**EXCERPTED RECORDS:**
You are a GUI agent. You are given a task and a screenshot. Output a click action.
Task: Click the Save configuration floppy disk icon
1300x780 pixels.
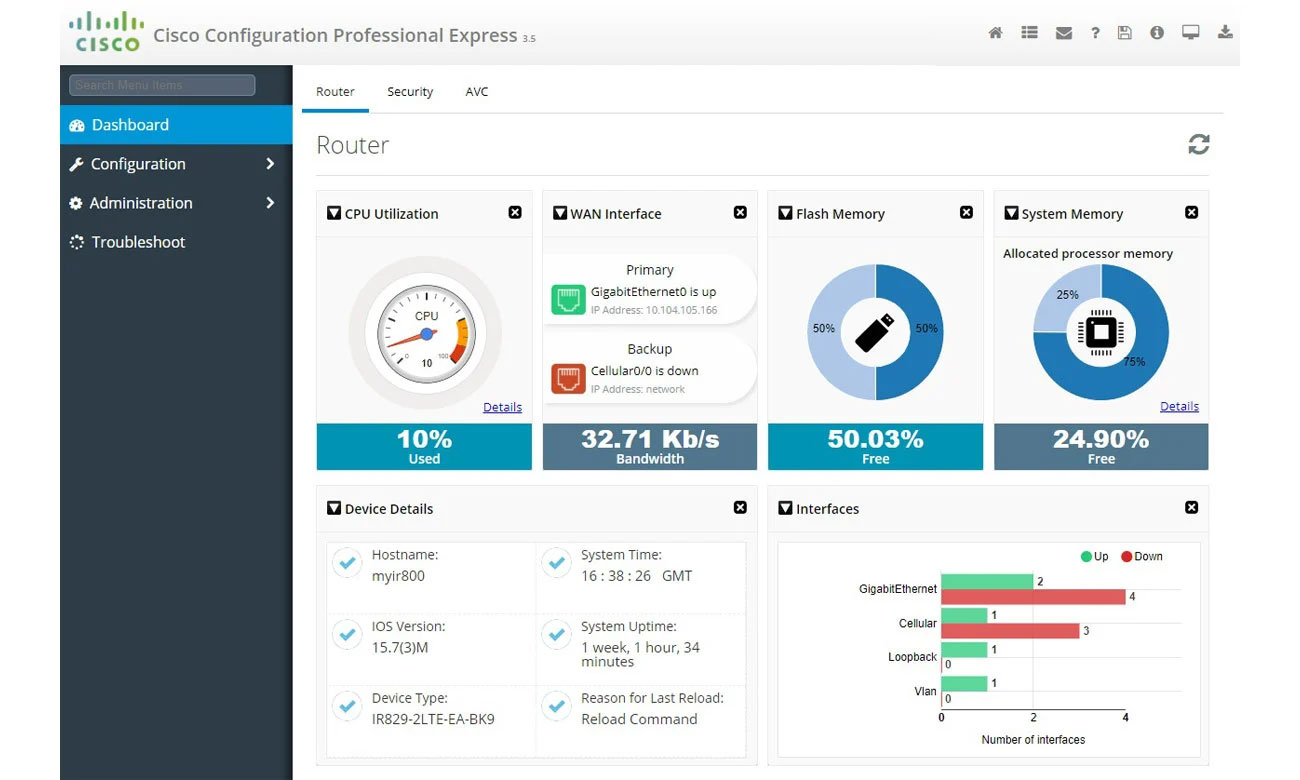1124,32
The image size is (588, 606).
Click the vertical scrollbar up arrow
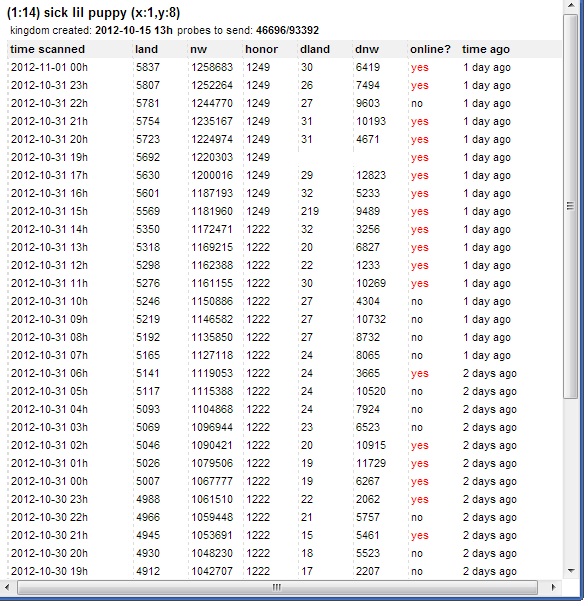point(570,5)
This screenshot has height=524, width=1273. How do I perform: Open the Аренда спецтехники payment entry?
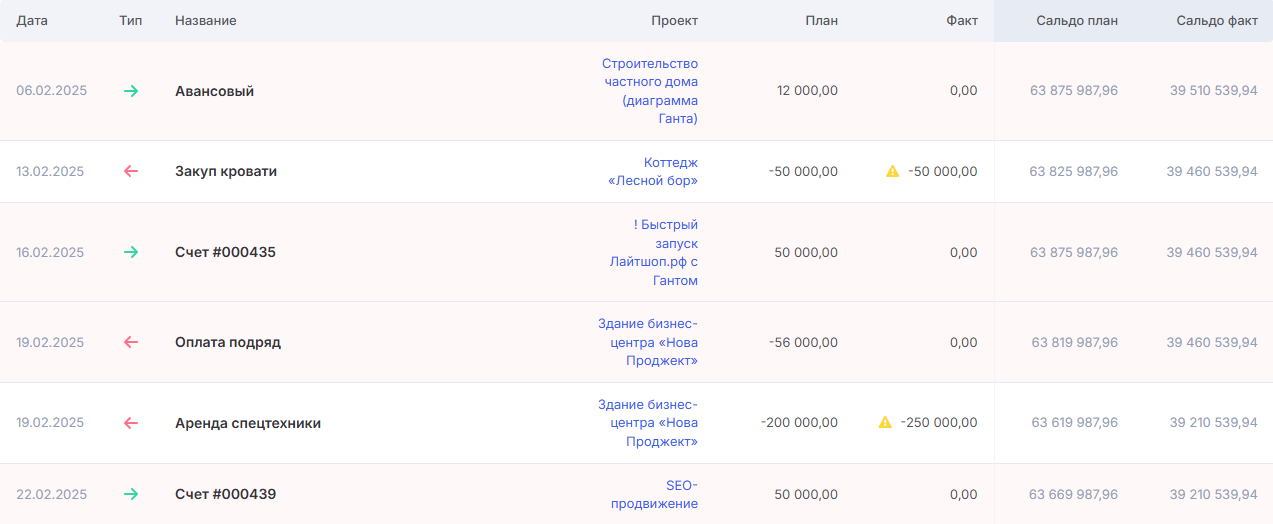click(248, 423)
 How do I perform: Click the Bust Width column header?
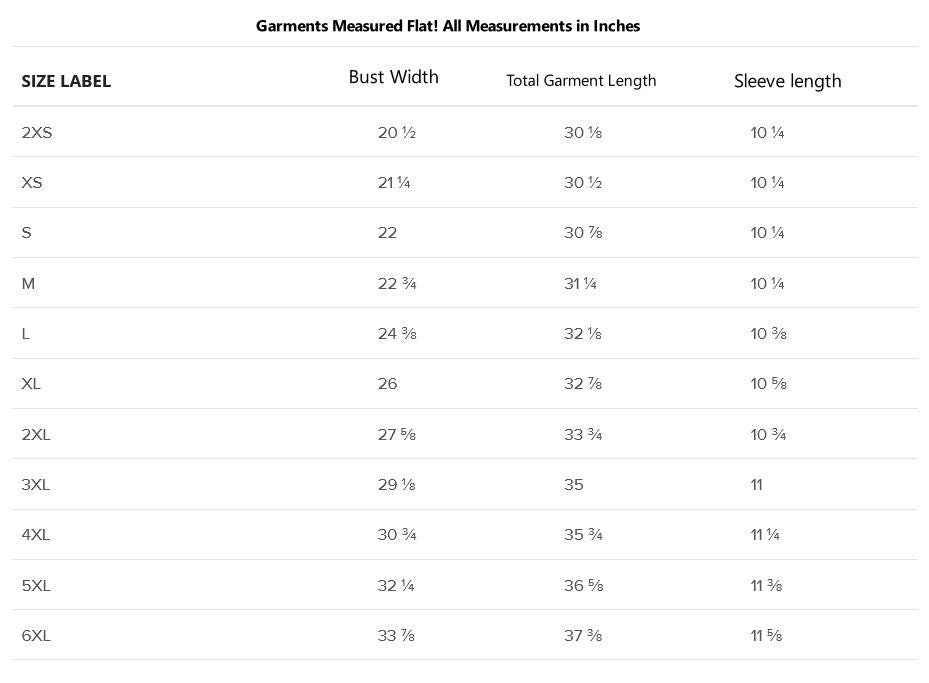tap(393, 77)
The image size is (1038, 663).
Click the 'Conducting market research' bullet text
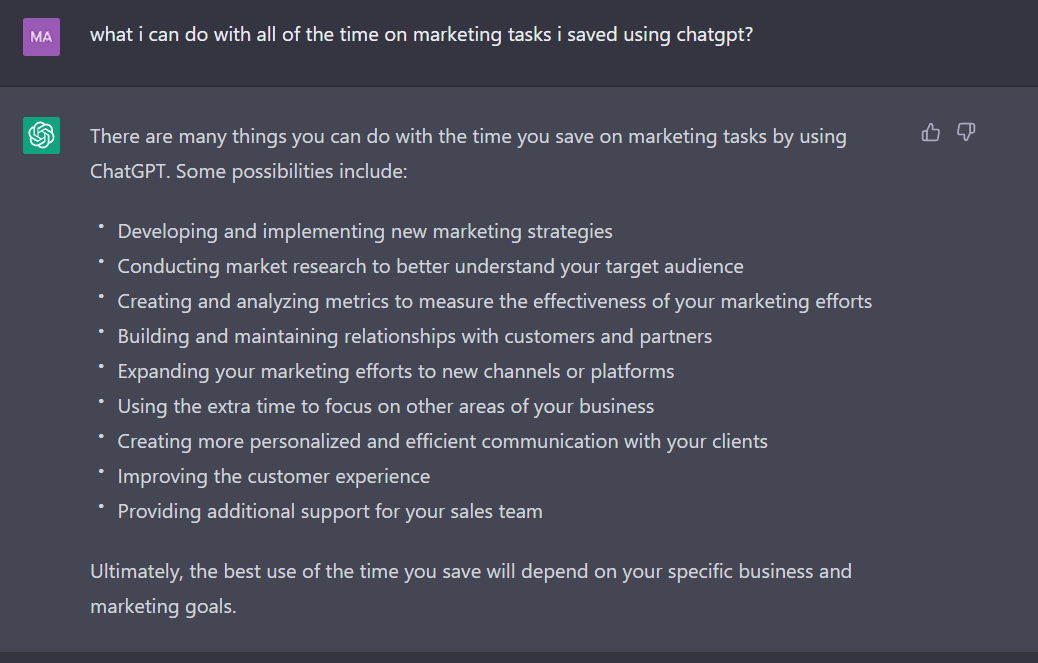[x=430, y=267]
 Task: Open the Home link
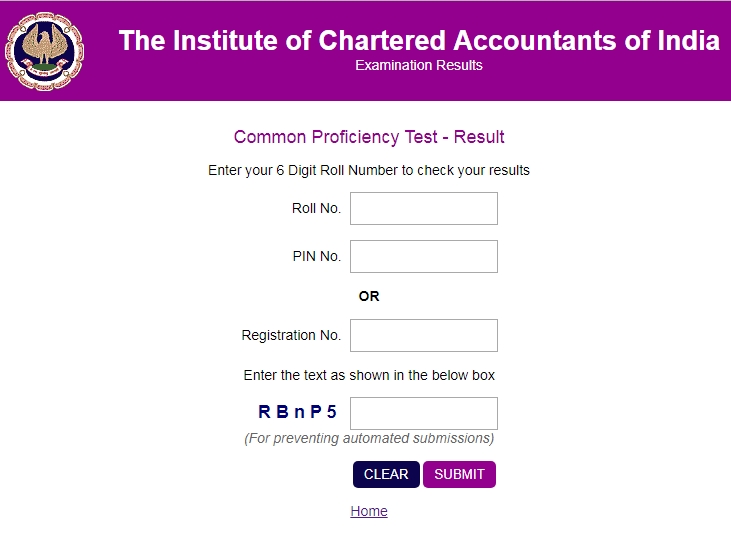coord(368,511)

**ACTIVITY:**
Across the records above, how many lines contain the word "size"? Give the number by itself.

**RESULT OF THE EXERCISE:**
2